Please rewrite the data from the line with "considered (186, 189)" through the line with "exempts (131, 922)", both included, as a Markdown table with the columns Row and Line, leaving out any blank lines.

▸ RECORDED INFORMATION:
+===+
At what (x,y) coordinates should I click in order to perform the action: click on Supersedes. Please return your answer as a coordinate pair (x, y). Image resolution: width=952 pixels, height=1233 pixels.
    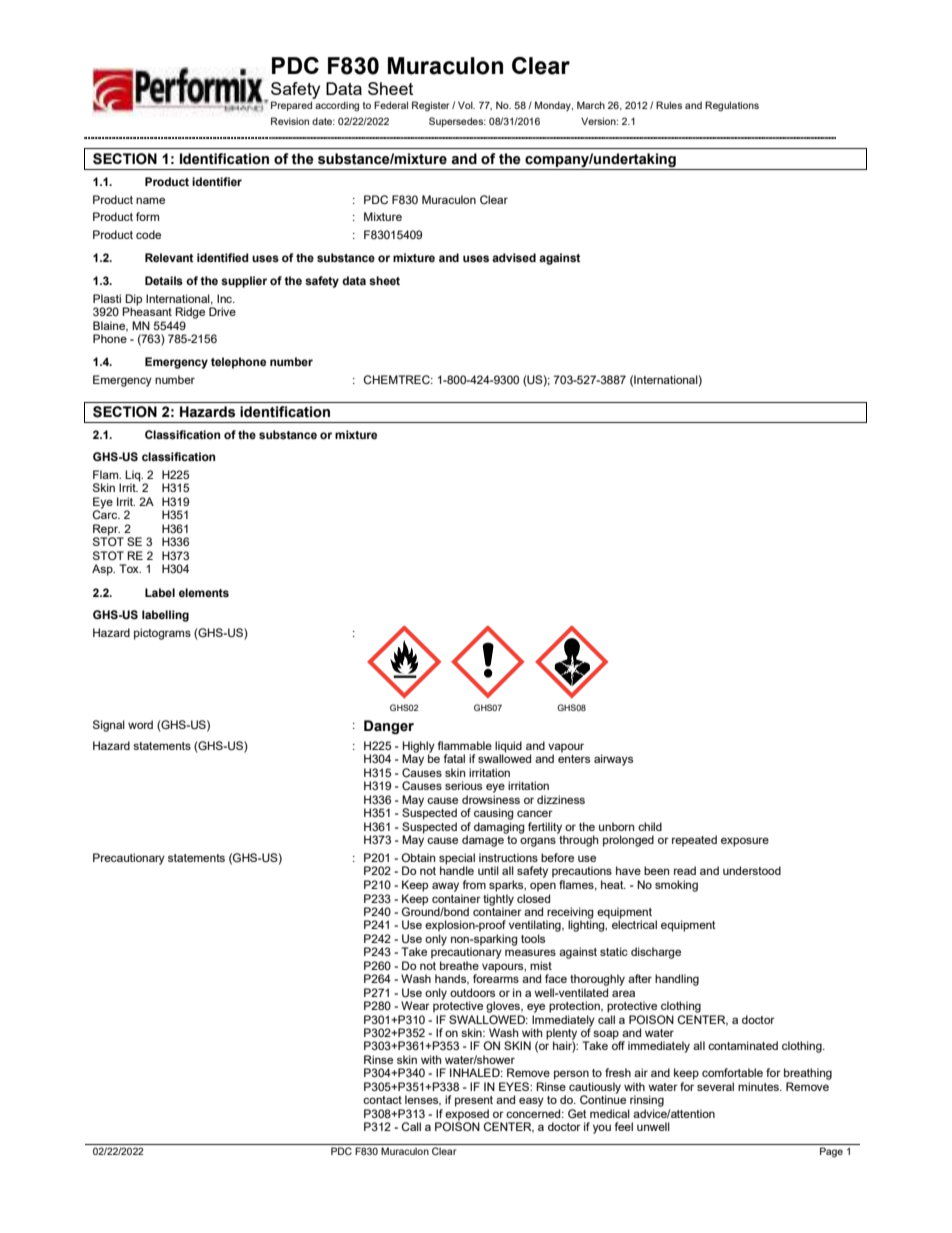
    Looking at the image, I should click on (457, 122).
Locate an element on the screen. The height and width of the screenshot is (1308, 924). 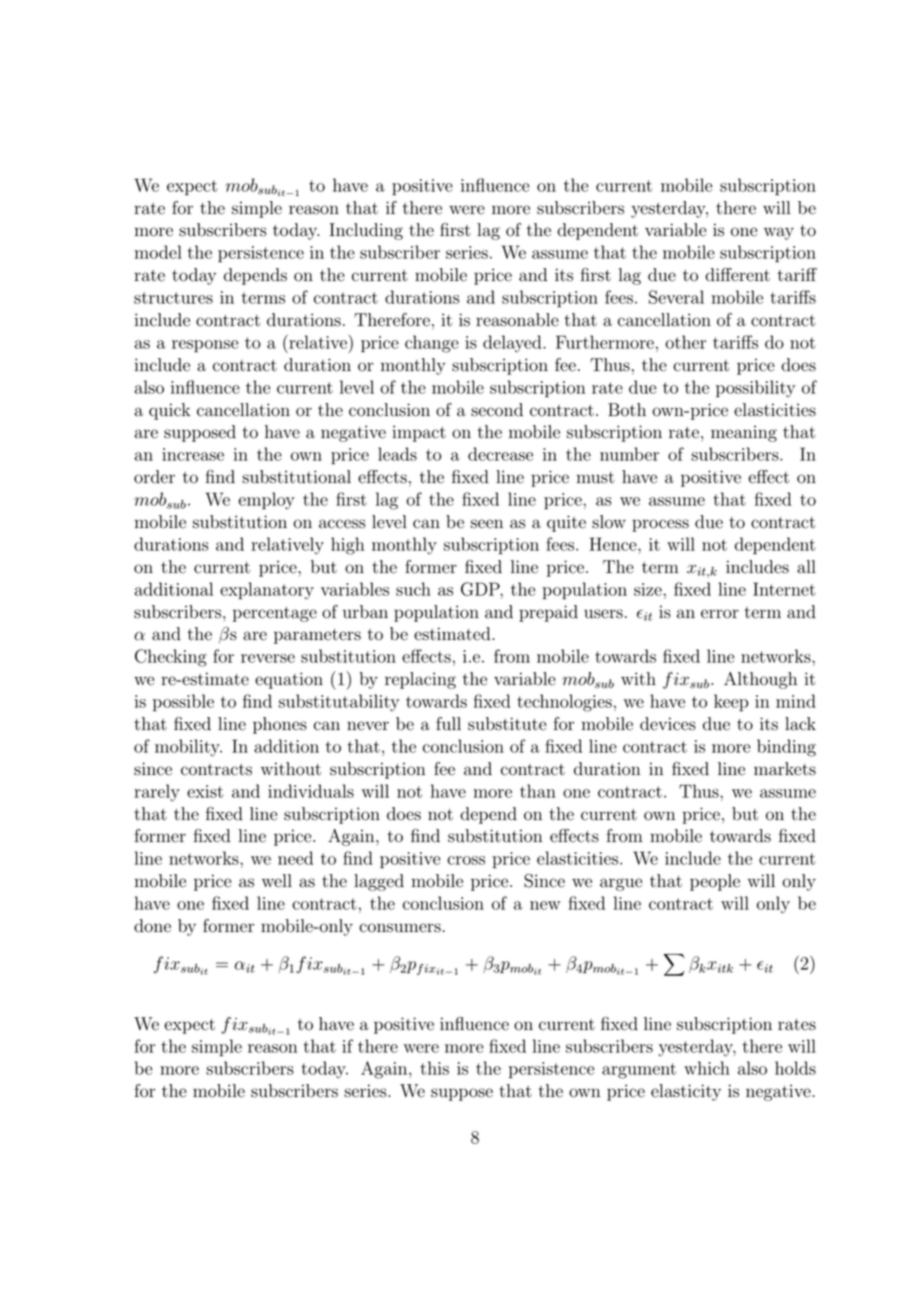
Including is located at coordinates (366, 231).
+===+
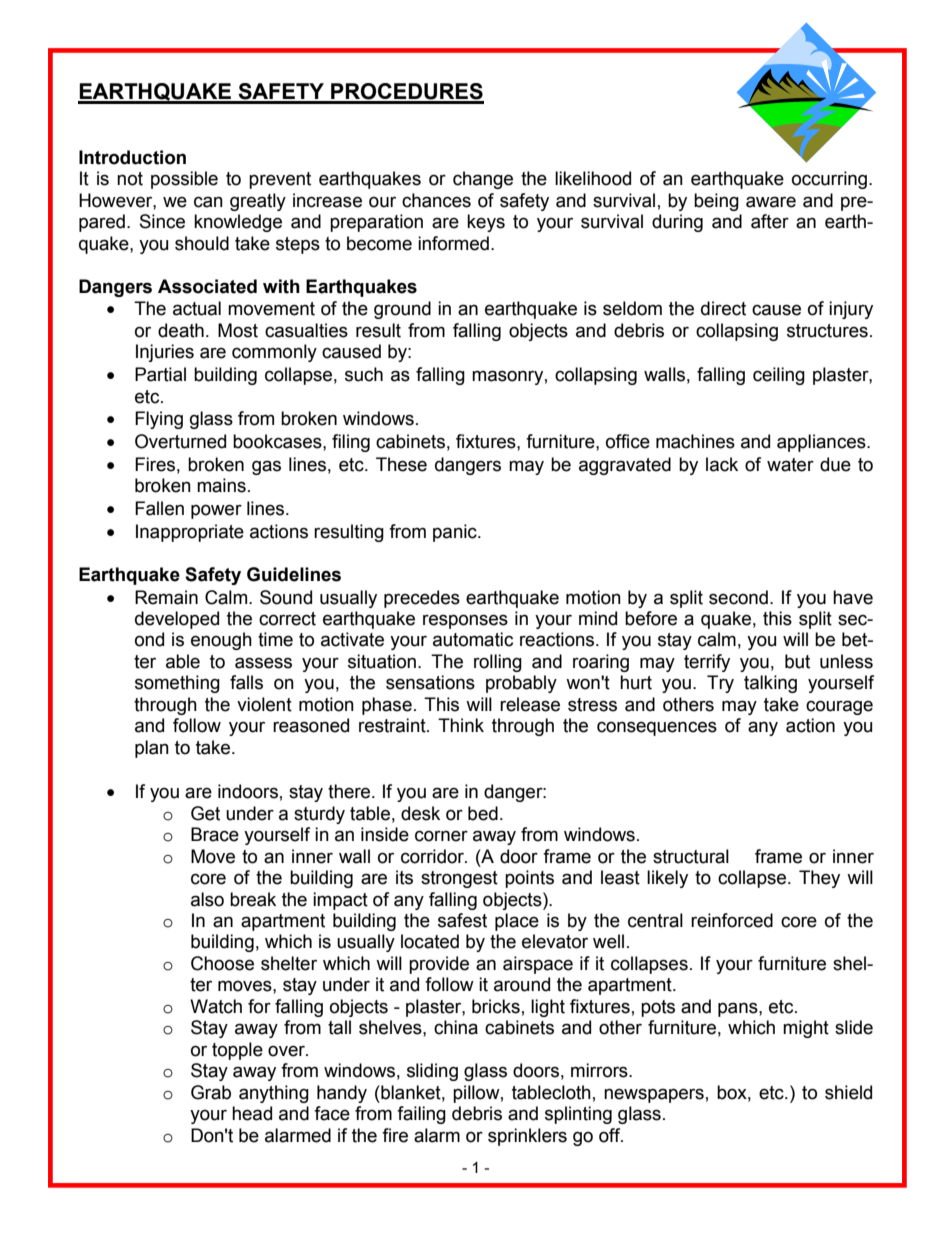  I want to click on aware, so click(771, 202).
+===+
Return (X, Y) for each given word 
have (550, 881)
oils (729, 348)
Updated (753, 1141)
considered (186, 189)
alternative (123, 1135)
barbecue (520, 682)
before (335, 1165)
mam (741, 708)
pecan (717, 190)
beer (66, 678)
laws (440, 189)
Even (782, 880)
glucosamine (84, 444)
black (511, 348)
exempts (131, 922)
+===+
▸ THE RESPONSE:
| Row | Line |
|---|---|
| 1 | considered (186, 189) |
| 2 | alternative (123, 1135) |
| 3 | barbecue (520, 682) |
| 4 | before (335, 1165) |
| 5 | mam (741, 708) |
| 6 | pecan (717, 190) |
| 7 | beer (66, 678) |
| 8 | laws (440, 189) |
| 9 | Even (782, 880) |
| 10 | glucosamine (84, 444) |
| 11 | black (511, 348) |
| 12 | exempts (131, 922) |